Environmental toxins such as pesticides, industrial chemicals, and endocrine disruptors can also mimic estrogen and interfere with hormonal balance, subtly increasing cancer risk over time.

Immune System and Inflammation

Chronic inflammation is a silent trigger for many cancers, including uterine cancer. Inflammatory processes release cytokines and free radicals that can damage DNA and encourage abnormal cell proliferation.

Conditions like obesity, diabetes, and chronic infections can all contribute to persistent low-grade inflammation. Moreover, a weakened immune system may fail to recognize and destroy early cancer cells before they multiply.

How These Factors Interact

It’s rare for one single cause to trigger uterine cancer. Instead, multiple risk factors — hormonal, genetic, metabolic, and environmental — interact in complex ways. For example, an obese woman with diabetes and a family history of cancer faces compounded risks due to overlapping biological mechanisms.

Researchers emphasize that while you can’t change your genes or age, modifiable lifestyle factors such as weight control, diet, and regular exercise can dramatically lower your risk.

Preventive Measures

Preventing uterine cancer starts with awareness and proactive care:

  • Maintain a healthy weight through balanced nutrition and physical activity.

  • Manage conditions like diabetes and PCOS effectively.

  • Discuss hormone therapy options carefully with your doctor.

  • Use combined oral contraceptives for long-term hormonal balance if suitable.

  • Schedule regular pelvic exams and report any abnormal bleeding immediately.
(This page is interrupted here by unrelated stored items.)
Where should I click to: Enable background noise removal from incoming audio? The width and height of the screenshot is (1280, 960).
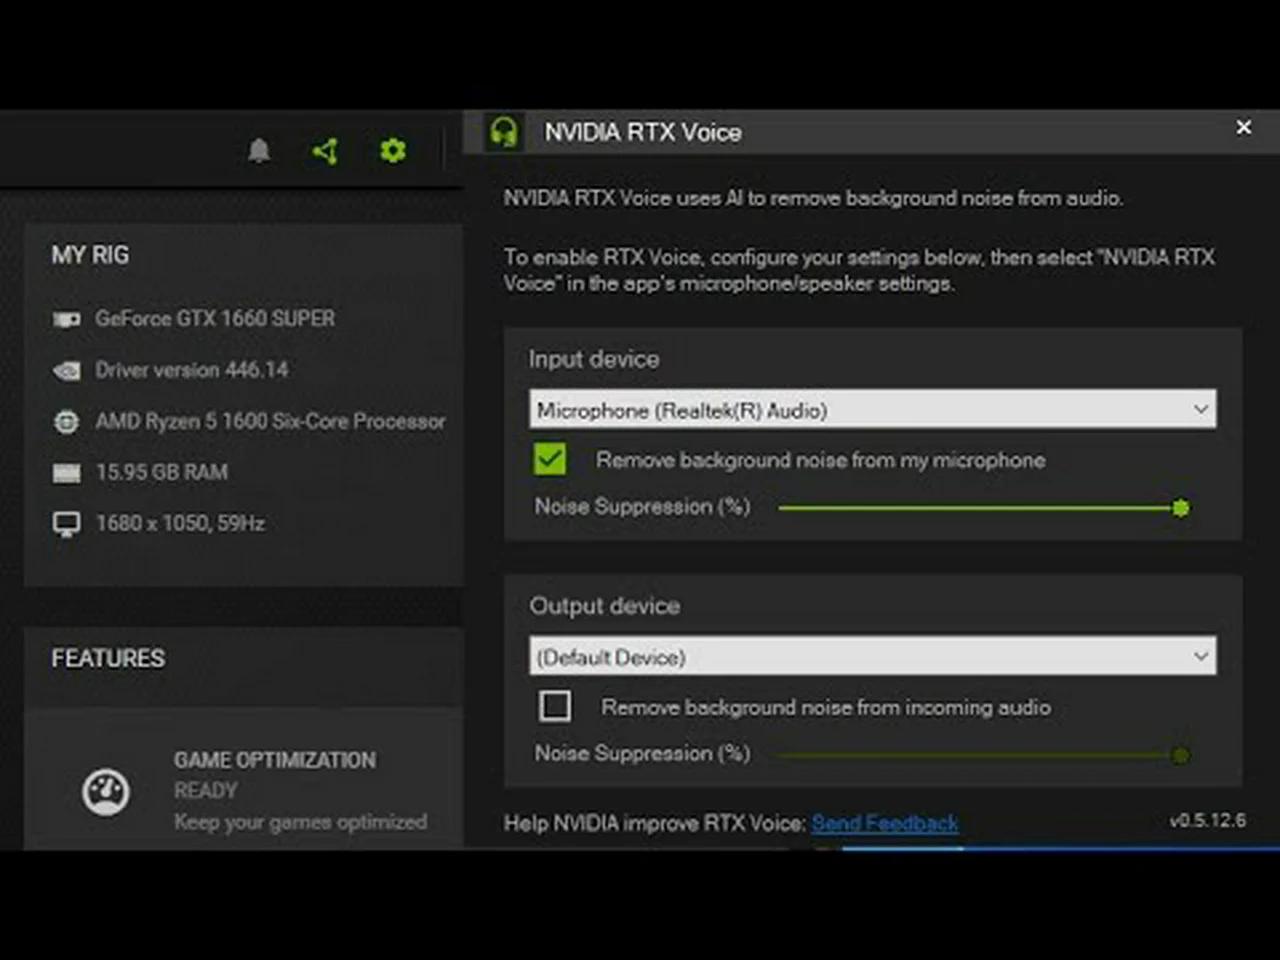pyautogui.click(x=555, y=706)
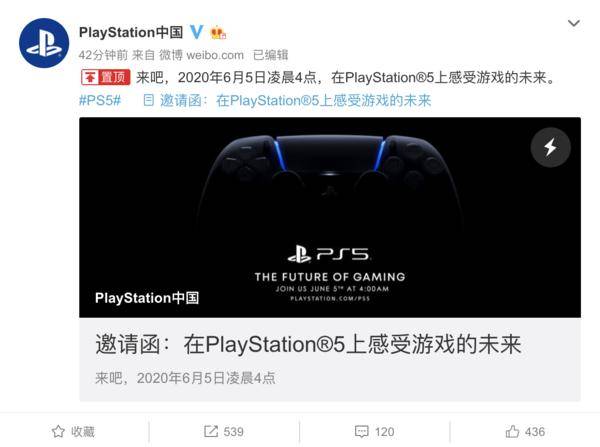Click the 已编辑 edited label
Screen dimensions: 600x447
(x=271, y=55)
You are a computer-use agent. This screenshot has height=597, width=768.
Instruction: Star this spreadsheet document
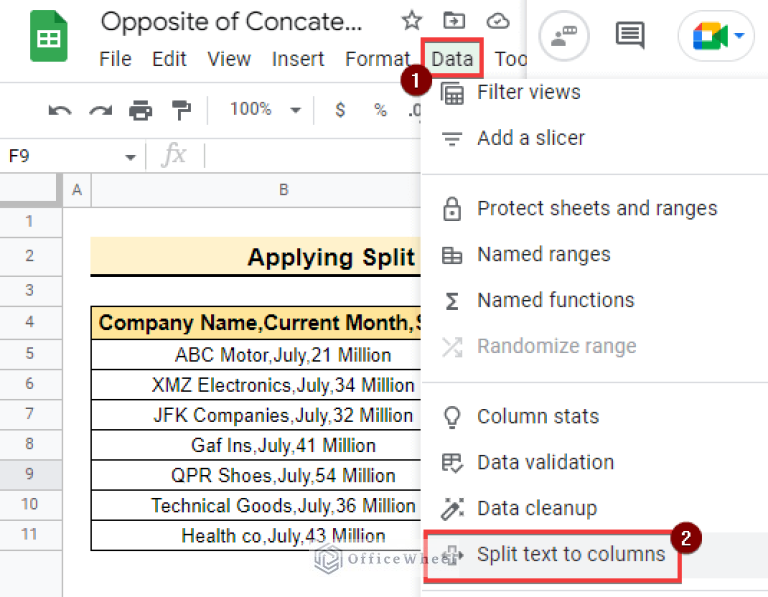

Early detection through transvaginal ultrasound and endometrial biopsy can identify precancerous changes before they progress.

When to See a Doctor

Unusual vaginal bleeding, pelvic pain, or discharge after menopause should never be ignored. These are among the earliest warning signs of uterine cancer. Early diagnosis often leads to successful treatment and a favorable prognosis.

Conclusion

Uterine cancer arises from a complex mix of hormonal imbalance, genetic susceptibility, and lifestyle factors. While some risks are unavoidable, many can be controlled through mindful choices — maintaining a healthy weight, managing metabolic health, and staying alert to early symptoms. Understanding what triggers abnormal cell growth empowers women to take charge of their health and seek timely medical advice.